Standardize electric digital twins

The LF Energy community is also bringing together several tools to improve real-time guidance for energy policy using simulation and digital twins. They recently took over stewardship from the Pacific Northwest National Lab of GridLAB-D, which complements an existing effort called PowSyBI for modeling power systems. These efforts will help enterprises commercialize more accurate digital twins and simulation tools for planning, maintenance, and control. 

“Digital twins are essential, very complex software, and it is very difficult to get good dynamic expressions of these super complex systems, which we hope this type of modeling will help address,” said Goodman. 

Consolidate EV infrastructure

As electric vehicles (EVs) take off, owners face a bevy of different charging outlets with various apps, software, and payment schemes. Just as the EU recently legislated a single charging standard for phones after years of dongle chaos — the LF Energy EVerest project could help to bring similar standardization to much more expensive car charging. 

Today, EV customers cannot move between different charging environments created by proprietary charging solutions. Proprietary solutions embedded in thousands of chargers are exposed to the risk of a company going under or abandoning a proprietary standard, which could create stranded infrastructure and wastetime and investments. Open-source solutions like EVerest will ensure interoperability and a consistent experience across infrastructure, accelerating the transition to digital mobility.
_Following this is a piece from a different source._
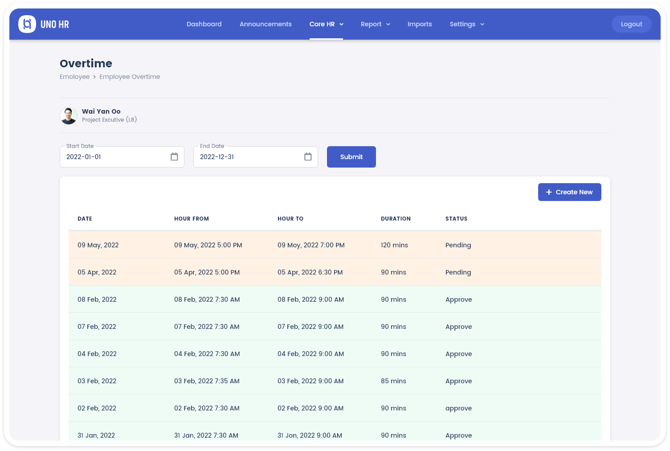Navigate to Imports in the navbar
Unlock market for meter apps

Power meters today run an assortment of operating systems and applications. Some proprietary meters run embedded Linux, but with different supporting hardware and software. 

“We are trying to provide reference designs for both software and hardware that can be used anywhere as a virtual node,” Goodman explained. “This will ensure interoperability, lower costs and speed scalability.”

Existing advances in smart meters have made it easier to eliminate manual meter readings. The new Super Advanced Meter reference design will provide a standard platform for community energy, virtual power plants and improved automation. It may also reinvigorate promising technologies like infrastructure-mediated sensing that leveraged AI to monitor individual devices centrally. 

Goodman said commercialization is their most significant goal in the coming year. 

“We need to increase the capacity of the entire community to scale and prepare them for the energy transition. This requires developing open-source solutions and standards that can be integrated quickly into proprietary use cases. We also have to ensure the software is hardened through security best practices and create proper documentation, so everyone can make use of it,” she said. “Every single one of our efforts are organized around making commercial adoption easier and providing value to everyone from technology firms to generators, utilities, transmitters, distributors and end users.”